Key words: accessory hepatic vein, Budd-Chiari syndrome, compensatory expansion
摘要:
目的 分析布-加综合征病人副肝静脉(AHV)的代偿扩张情况,并对其可能的影响因素及其临床意义进行探讨。方法 分析2015年1月至2016年12月郑州大学第一附属医院78例布-加综合征病人的临床资料,应用彩色多普勒超声评估病人首次确诊时AHV的数目及其直径大小,根据结果分为明显代偿扩张组(AHV单支最大直径≥5 mm或AHV直径总和≥6 mm,n=58)和无明显代偿扩张组(AHV单支最大直径<5 mm且AHV直径总和<6 mm,n=20),同时将检出的AHV按直径大小分为A类(直径≥5 mm)和B类(直径<5 mm)。

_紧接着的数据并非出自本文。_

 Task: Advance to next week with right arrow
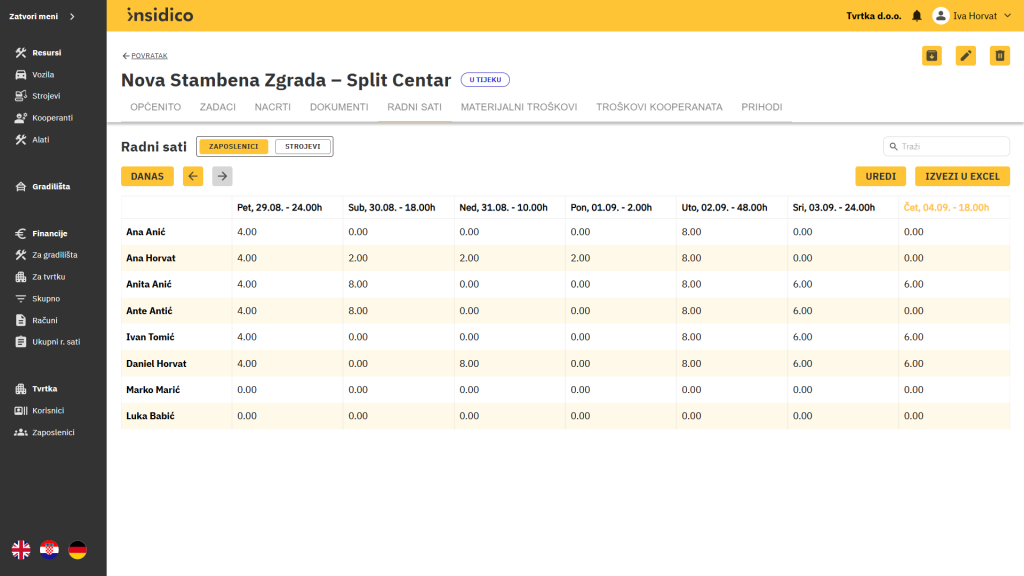[x=222, y=176]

分别记录分析两组病人的性别、年龄、疾病类型、肝静脉梗阻程度、凝血酶原时间(PT)、Child-Pugh分级、门静脉主干内径、门静脉入肝血流流速、血清血管内皮生长因子(VEGF)、D-二聚体、纤维蛋白原水平以及两类AHV长轴与下腔静脉(IVC)近心段长轴夹角。结果 78例布-加综合征病人中有68例(87.2%)检出AHV,共124支(A类96支,B类28支)。明显代偿扩张组和无明显代偿扩张组病人在疾病类型[主肝静脉(MHV)梗阻型3例(5.2%)vs. 1例(5.0%), IVC梗阻型0 vs. 4例(20.0%), 混合型55例(94.8%)vs. 15例(75.0%),P=0.007]、MHV梗阻程度[Ⅰ度0 vs. 2例(10.0%),Ⅱ度0 vs. 2例(10.0%),Ⅲ度6例(10.3%)vs. 10例(50.0%),Ⅳ度52例(89.7%) vs. 6例(30.0%),Z=-5.378,P=0.000]、血清VEGF水平[(68.1±40.4)ng/L vs. (394.2±194.6)ng/L,t=-7.437,P=0.000]方面比较,差异有统计学意义(P<0.05)。两组病人的性别(χ2=0.027)、年龄(t=0.960)、PT(t=-0.020)、Child-Pugh分级(Z=-0.564)、门静脉主干内径(t=1.586)、门静脉入肝血流流速(t=0.154)、血清D-二聚体(t=0.166)、纤维蛋白原水平(t=-1.562)差异均无统计学意义(均P>0.05)。两类AHV长轴与IVC近心段长轴夹角存在差异(χ2=15.827,P=0.000)。两组病人AHV直径总和与MHV梗阻程度呈正相关(r=0.657,P=0.000),与血清VEGF水平呈负相关(r=-0.725,P=0.000),MHV梗阻程度与血清VEGF水平也呈负相关(r=-0.445, P=0.000)。结论 布-加综合征病人的AHV多代偿性扩张,其扩张情况与疾病类型、MHV梗阻程度、血清VEGF水平有关。AHV长轴与IVC近心段长轴夹角是代偿扩张的可能影响因素。
关键词: 副肝静脉, 布-加综合征, 代偿性扩张
党晓卫,付坤坤,李 林,李路豪,刘优优,牛光辉,李 松,张中杰,许培钦. 布-加综合征病人副肝静脉代偿情况及相关因素分析[J]. 中国实用外科杂志, DOI: 10.19538/j.cjps.issn1005-2208.2018.02.20.